Malai Chickpea Kebab Recipe
Malai Chickpea Kebab is a delightful and unique North Indian snack made with soft, crispy-coated dumplings that are flavored with fresh coriander, garlic, and a zesty hint of lemon. These crispy morsels are shallow fried using a paniyaram pan, creating a golden-brown outer layer while keeping the interior wonderfully soft and smooth. The combination of brown chickpeas, oatmeal, and aromatic spices makes for a wholesome, vegetarian treat perfect for any occasion. These kebabs pair beautifully with a variety of dishes, whether served alongside a flavorful Hyderabadi Vegetable Biriyani or enjoyed as a comforting tea-time snack with a cup of Ginger Cardamom Chai.
Cuisine: North Indian
Course: Snack
Diet: Vegetarian
Ingredients for Malai Chickpea Kebab:
Ingredient Name | Quantity |
---|---|
Kala Chana (Brown Chickpeas) | 3/4 cup (soaked) |
Instant Oats (Oatmeal) | 1/4 cup |
Onion | 1 |
Green Chilli | 1 |
Garlic | 3 cloves |
Lemon | 1/2 (juiced) |
Oil | For cooking |
Coriander (Dhania) Leaves | 2 sprigs, chopped |
Salt | To taste |
Nutritional Information (per serving):
Nutrient | Value |
---|---|
Calories | ~180 kcal |
Protein | ~6 g |
Carbohydrates | ~32 g |
Dietary Fiber | ~8 g |
Fat | ~4 g |
Sodium | ~320 mg |
Preparation Time: 480 minutes (includes soaking time for chickpeas)
Cooking Time: 45 minutes
Total Time: 525 minutes
Instructions to Prepare Malai Chickpea Kebab:
-
Prepare the Chickpeas:
Begin by soaking the kala chana (brown chickpeas) overnight or for a minimum of 8 hours. Once soaked, rinse and drain the chickpeas thoroughly. -
Cook the Chickpeas:
Next, cook the soaked chickpeas in a pressure cooker with enough water for about 4 whistles, or until they are tender. Let the pressure release naturally. Drain the water from the cooked chickpeas and set them aside. -
Make the Kebab Mixture:
In a blender, add the cooked chickpeas, onion, green chilli, garlic, coriander leaves, salt, and lemon juice. Blend everything together until you get a smooth and thick paste. Be sure to check for seasoning and adjust if needed. -
Add the Oats:
Transfer the blended chickpea mixture into a large mixing bowl. Add the instant oats and mix thoroughly to bind the ingredients together. The oats will help the mixture hold its shape while frying. -
Shape the Kebabs:
Heat a paniyaram pan on medium heat and drizzle it with a little oil. Take a tablespoon of the chickpea mixture and form it into small, round balls or slightly flattened dumplings, then place them into the cavities of the paniyaram pan. -
Cook the Kebabs:
Shallow fry the kebabs until they turn golden brown and crisp on all sides. Be sure to flip them carefully so that they cook evenly and don’t burn. -
Serve:
Once the Malai Chickpea Kebabs are ready, remove them from the pan and serve them hot. These kebabs can be enjoyed as a snack on their own or paired with a flavorful Hyderabadi Vegetable Biriyani and a refreshing Tomato Onion Cucumber Raita. Alternatively, serve them with a cup of Ginger Cardamom Chai for a delightful tea-time treat.
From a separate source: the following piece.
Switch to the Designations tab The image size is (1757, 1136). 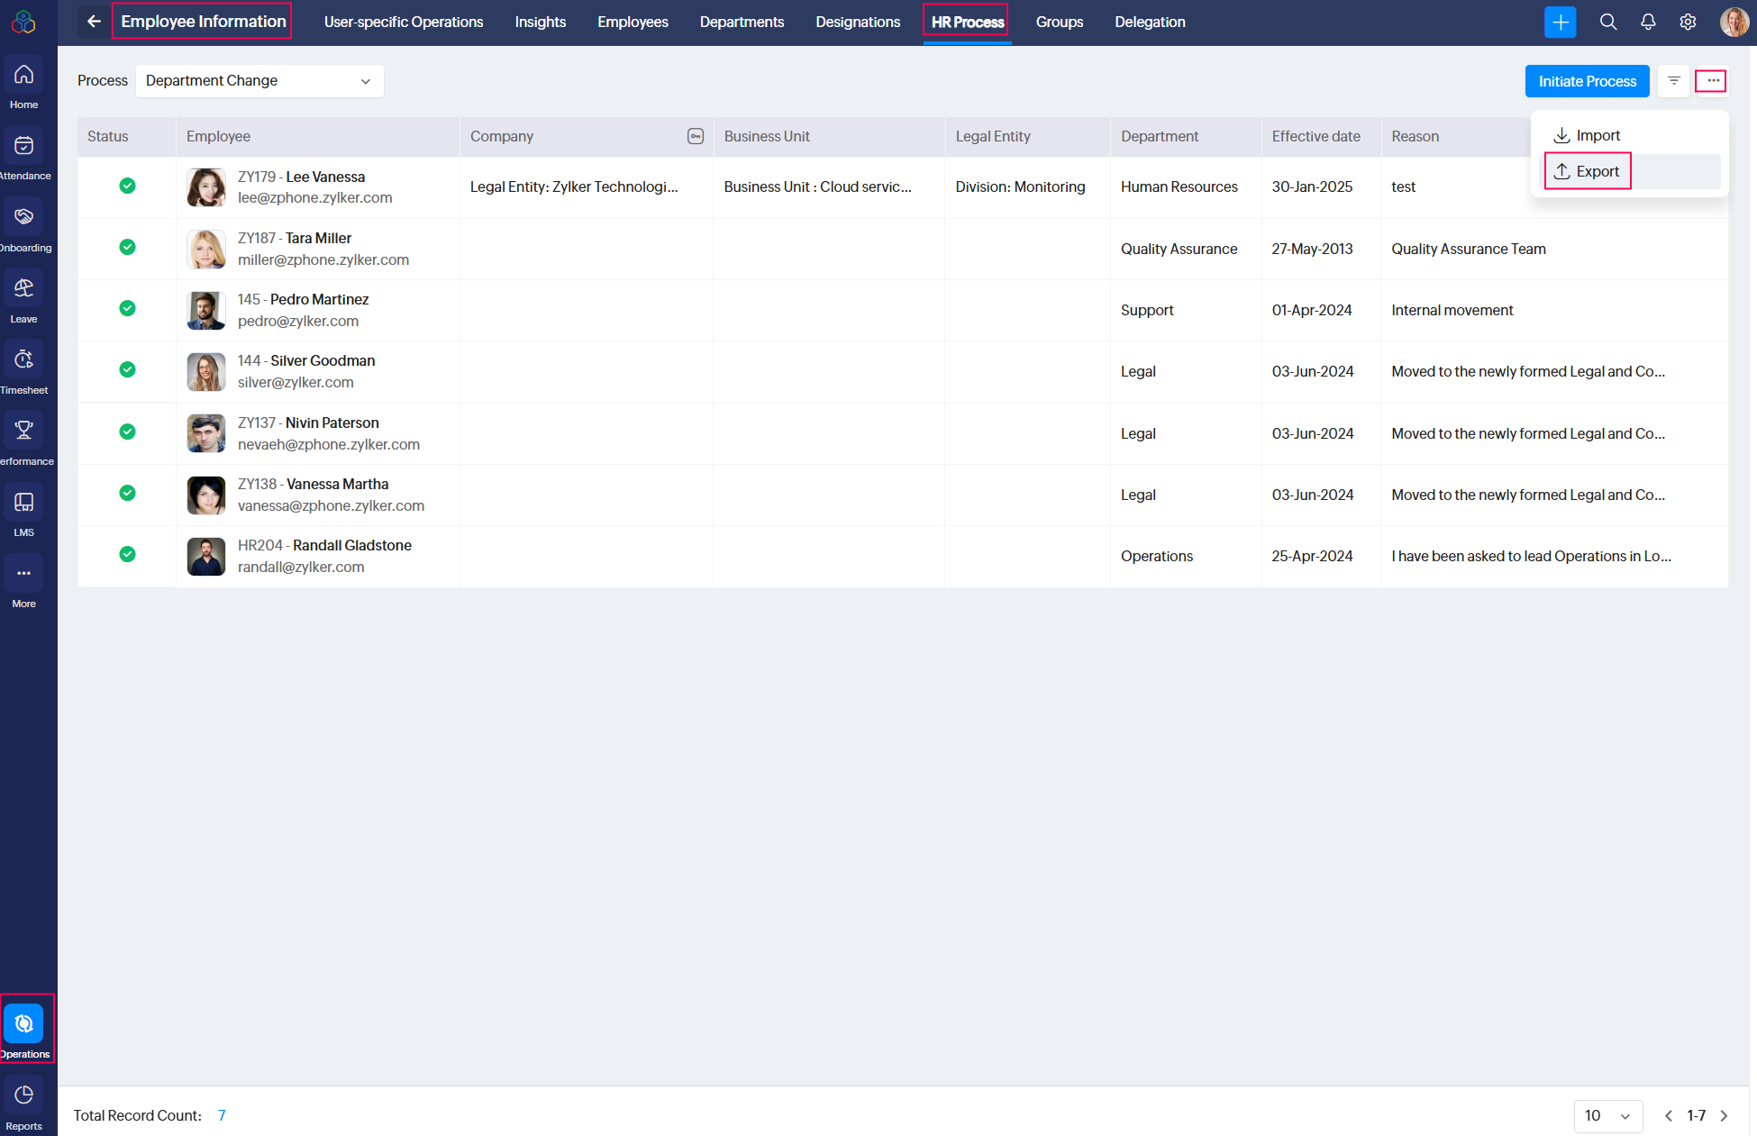pos(858,22)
Tips for the Perfect Malai Chickpea Kebab:
- Soak the Chickpeas Properly: Soaking the chickpeas for a sufficient amount of time ensures that they cook well and blend smoothly into a paste.
- Adjust Seasoning: Don’t hesitate to tweak the seasoning according to your taste preferences. A little more lemon juice can add extra zing, while more coriander will intensify the aroma.
- Cooking in a Paniyaram Pan: Using a paniyaram pan gives the kebabs their signature crispy texture without the need for deep frying, making them a lighter yet delicious option.
- Serving Variations: These kebabs also work wonderfully as an appetizer or a side dish for a larger meal. Pair them with any chutney of your choice for added flavor.
Enjoy your Malai Chickpea Kebabs as a delicious snack or a nutritious addition to your meals, and treat your taste buds to a delightful North Indian experience!